Sollte sich die neue Technik bewähren, so könnte man den gleichen Impfstoff jedes Jahr aufs Neue einsetzen. "Es wäre mehr wie die Vorbeugung gegen andere Krankheiten wie etwa Tetanus", beschreibt Studienleiterin Sarah Gilbert ihre Hoffnungen im britischen Guardian. Dann wären die Mediziner besser vorbereitet, wenn es zu plötzlichen Ausbrüchen käme, und Engpässe könnten der Vergangenheit angehören.

Im Gegensatz zu den klassischen Impfstoffen bereitet der neue Stoff den Körper nicht dadurch auf die Infektion vor, dass er die Zahl der Antikörper des Immunsystems erhöht. Vielmehr kurbelt er die Produktion der T-Zellen an, einem weiteren Bestandteil des Immunsystems. Die Wissenschaftler hoffen darüber hinaus, dass die Schutzwirkung zehn Jahre anhält und - anders als herkömmliche Impfstoffe - auch Menschen über 50 Jahre gut schützt.

Das Team um Gilbert hatte elf gesunde Versuchsteilnehmer im Alter von über 50 Jahren mit ihrem Impfstoff behandelt und sie dann mit H3N2-Viren infiziert, einem weitverbreiteten Influenza-Erreger. Elf weitere Probanden wurden mit dem Virus angesteckt, ohne dass sie einen Impfstoff erhalten hatten. Dann beobachteten die Mediziner das Auftreten und die Stärke der Krankheitssymptome bei den Studienteilnehmern.

Wie Gilbert dem Guardian erklärte, entwickelten weniger Personen eine Grippe, die geimpft worden waren. "Darauf, dass der Impfstoff schützt, deutet nicht nur die Zahl derjenigen hin, die an einer Grippe erkrankten, sondern auch ein Blick auf ihre T-Zellen, bevor sie infiziert wurden", sagt die Wissenschaftlerin. Die geimpften Menschen hatten demnach T-Zellen, "die aktiviert, geprägt und bereit waren zu töten".

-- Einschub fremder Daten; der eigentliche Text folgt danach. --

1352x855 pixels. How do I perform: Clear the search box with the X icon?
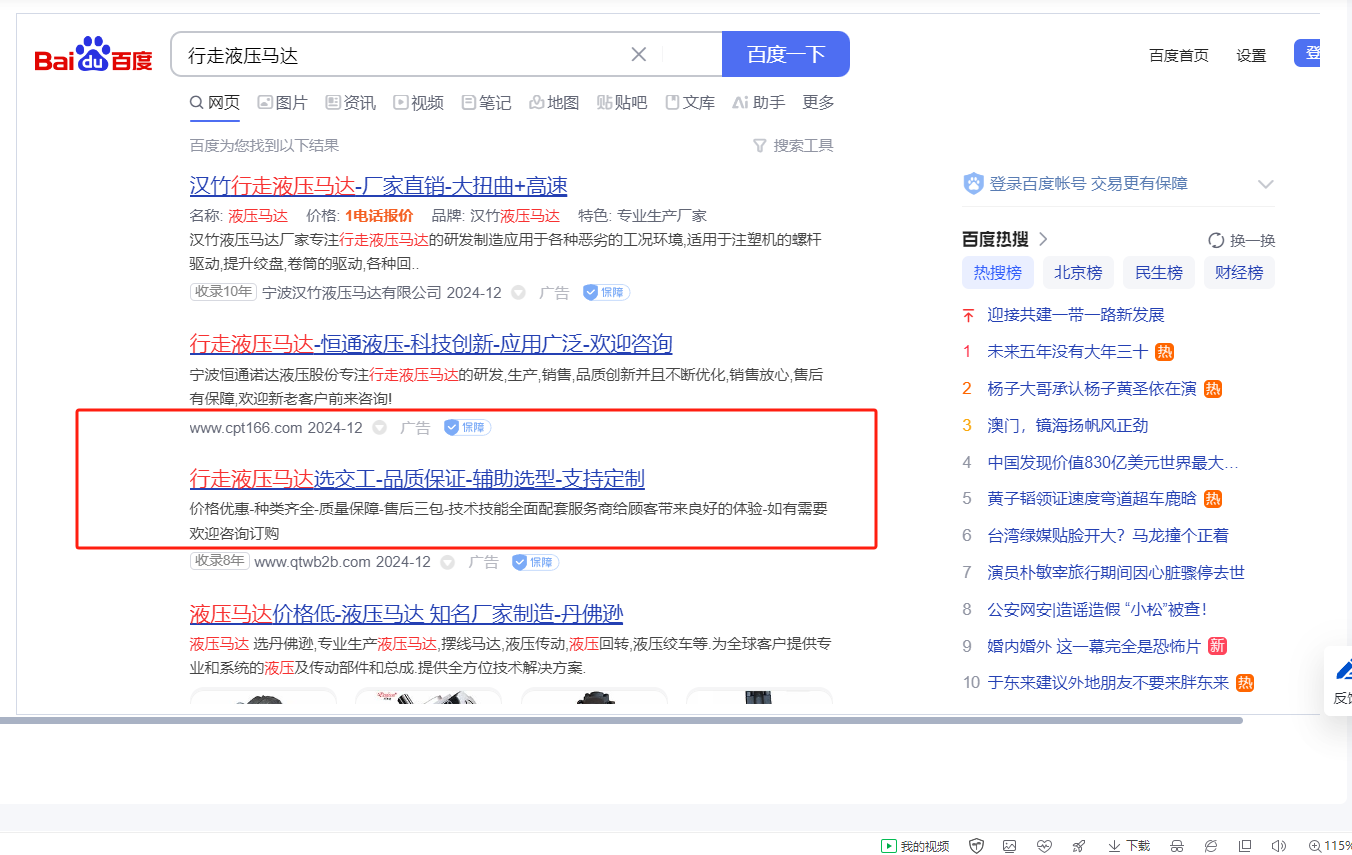pyautogui.click(x=638, y=54)
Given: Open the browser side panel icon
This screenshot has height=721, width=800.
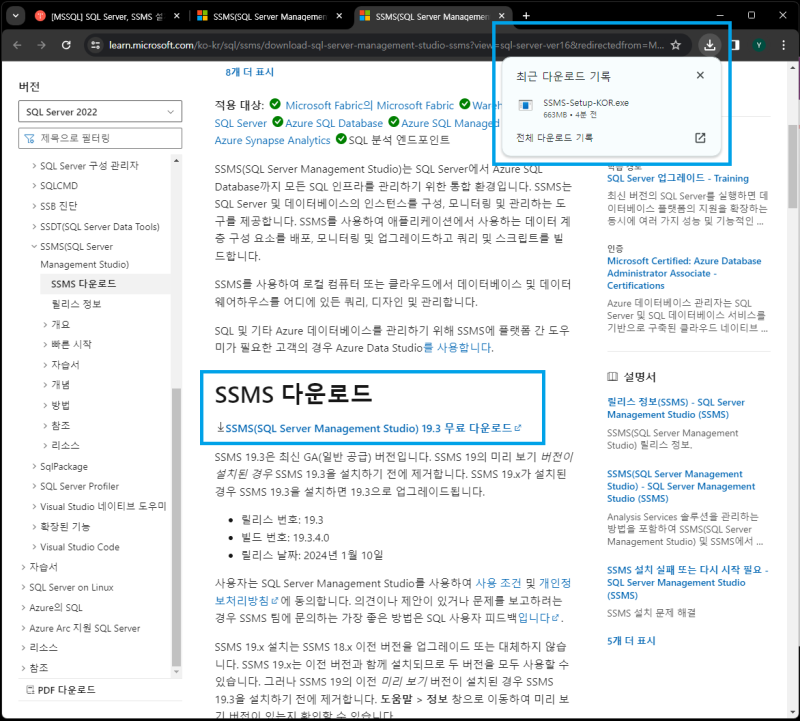Looking at the screenshot, I should [x=734, y=44].
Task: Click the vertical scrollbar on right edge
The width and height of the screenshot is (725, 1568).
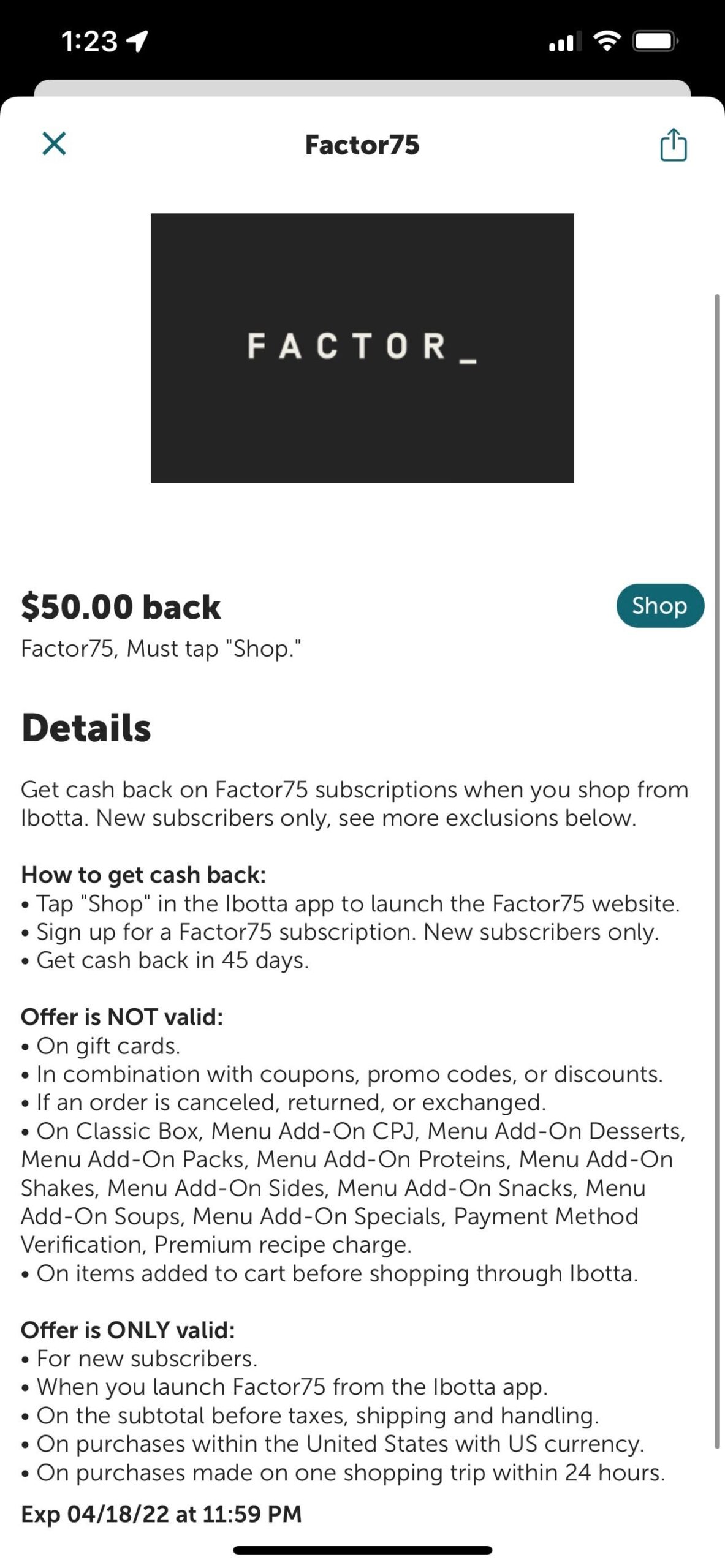Action: tap(716, 870)
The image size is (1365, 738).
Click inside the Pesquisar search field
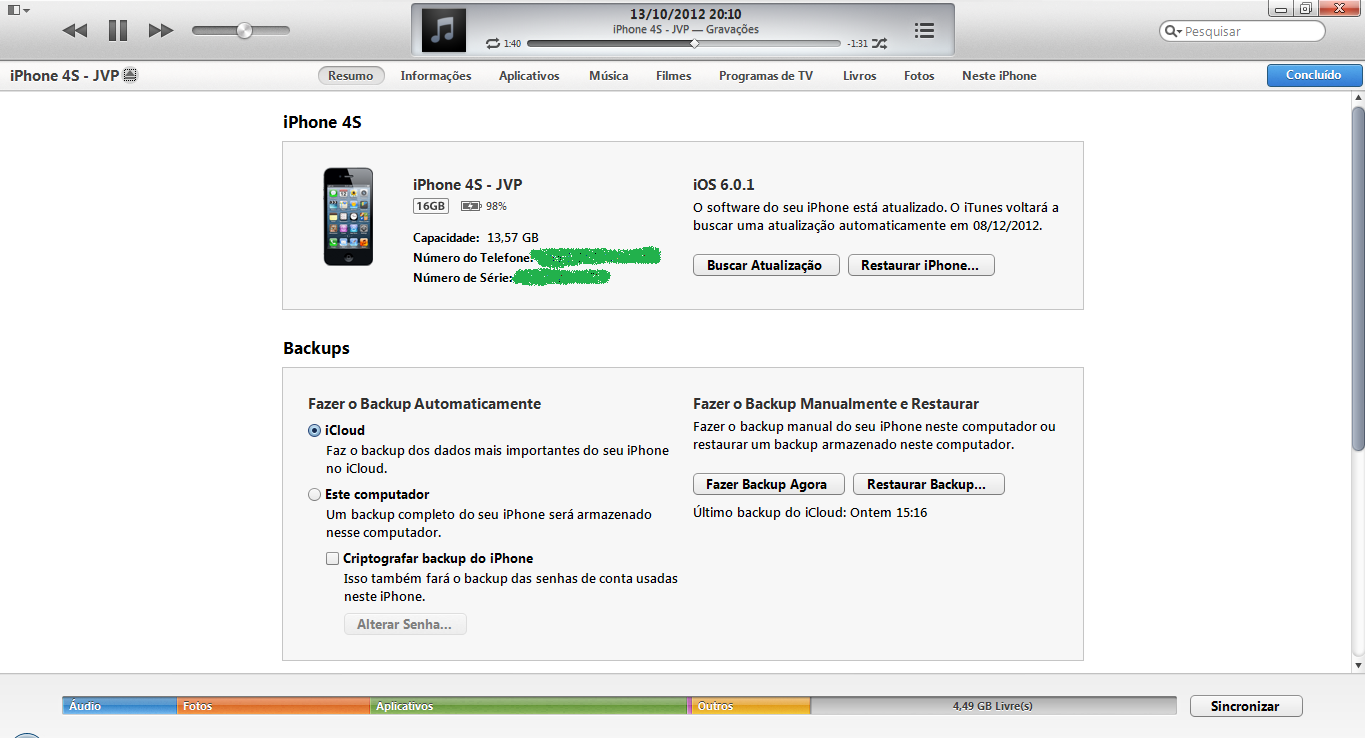coord(1250,32)
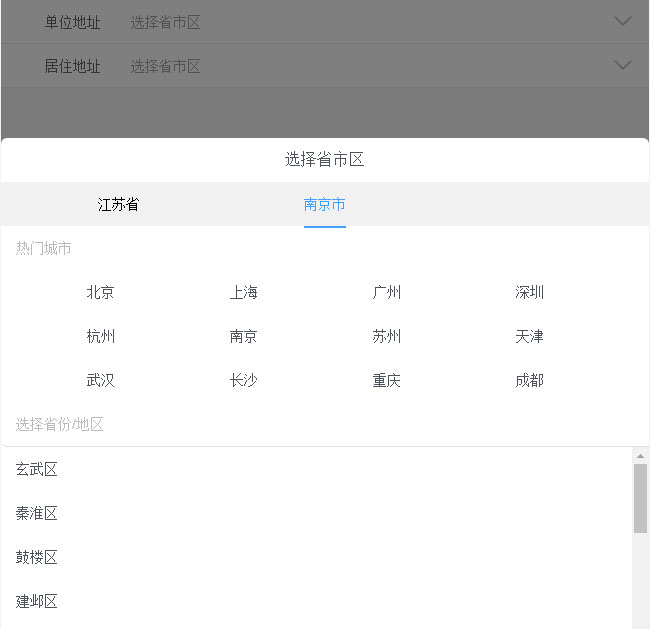This screenshot has height=629, width=650.
Task: Select 玄武区 from district list
Action: 37,469
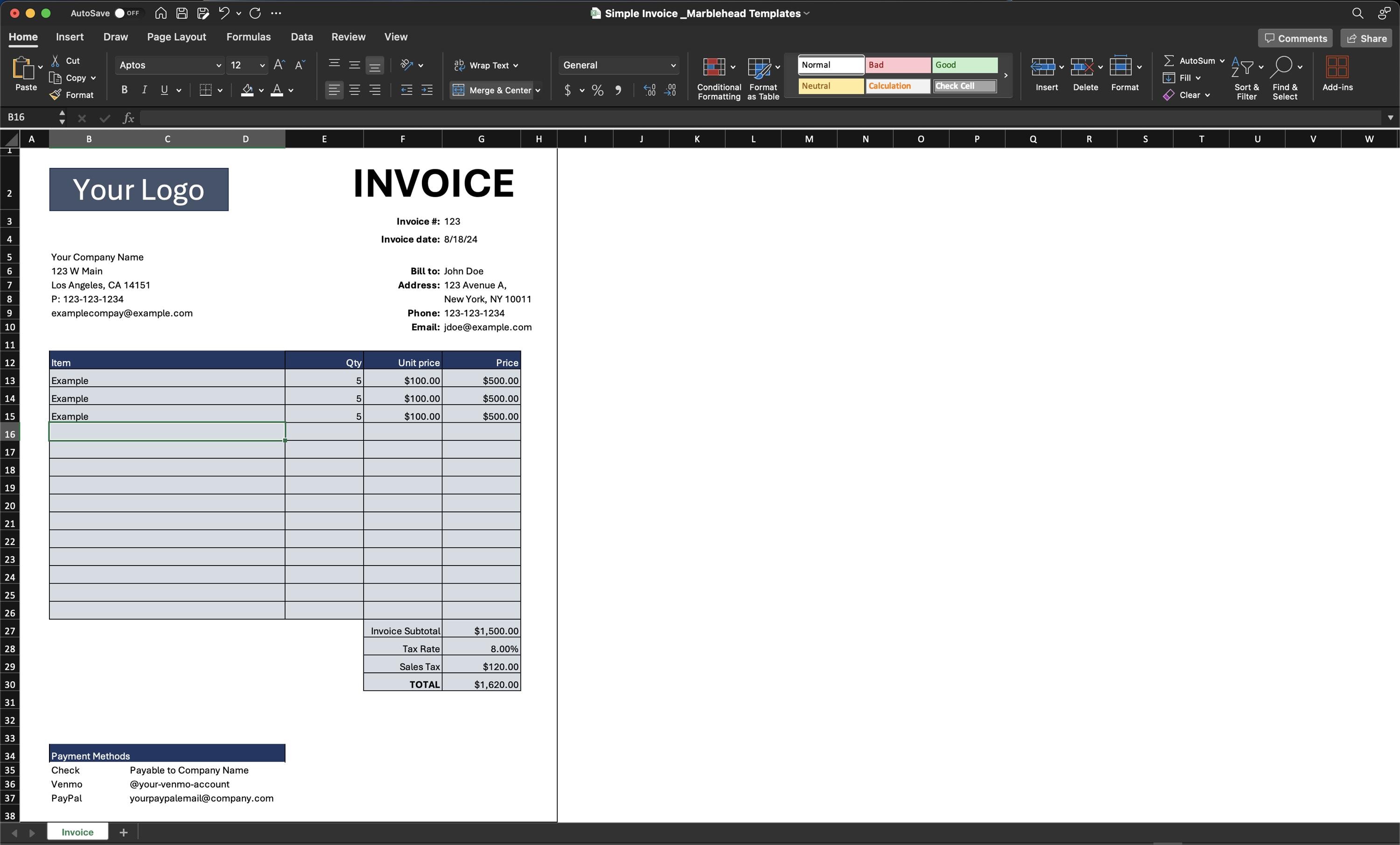Expand the fill color dropdown arrow
Image resolution: width=1400 pixels, height=845 pixels.
tap(261, 91)
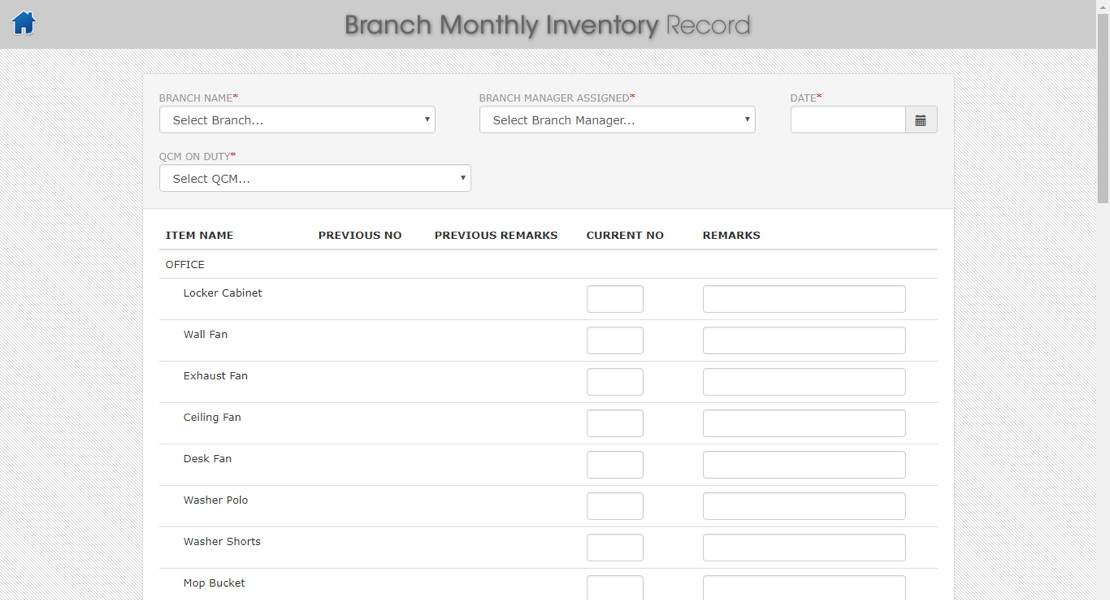The width and height of the screenshot is (1110, 600).
Task: Click the Current No field for Ceiling Fan
Action: click(614, 422)
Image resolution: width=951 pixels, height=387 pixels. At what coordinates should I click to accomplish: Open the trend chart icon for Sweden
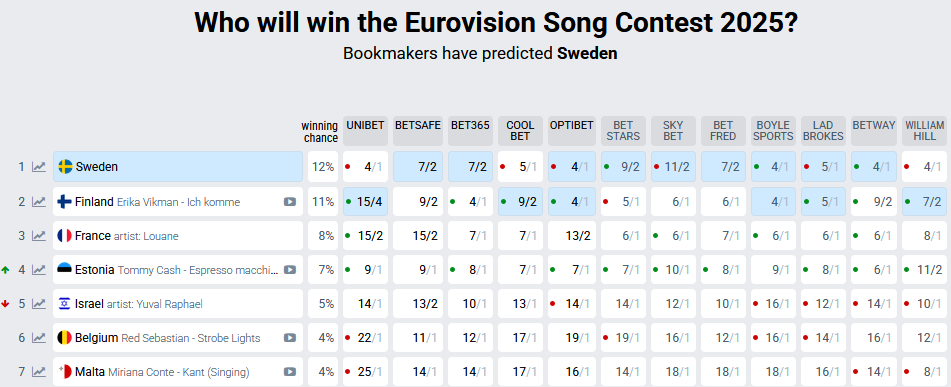[39, 167]
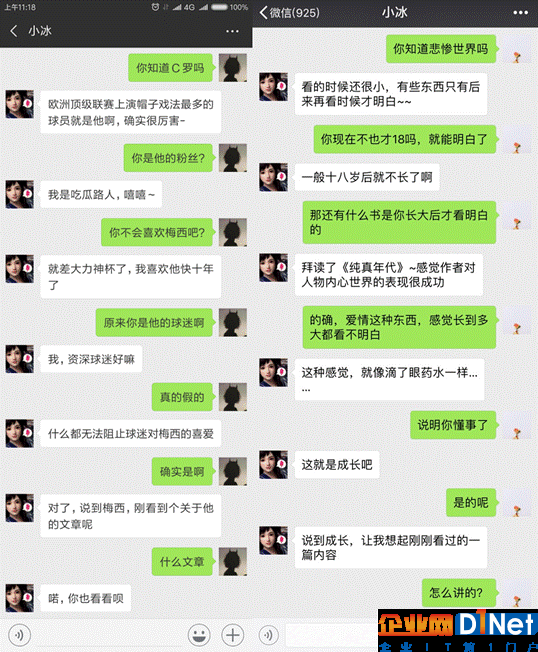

Mit ihren Ergebnissen haben die Forscher zwei erste Ziele erreicht. Ihr Impfstoff scheint auf den ersten Blick sicher zu sein - und effektiv. "Das ist das erste Mal, das jemand versucht hat, die T-Zellen-Reaktion auf Influenza-Viren anzufeuern, und zu prüfen, ob es vor der Entwicklung der Grippe schützt", begeistert sich Gilbert.

Nun müssen die Daten noch die Experten überzeugen, die die Studie vor der Veröffentlichung in einem Fachjournal begutachten. Im nächsten Schritt soll die Vakzine an mehreren tausend Probanden getestet werden.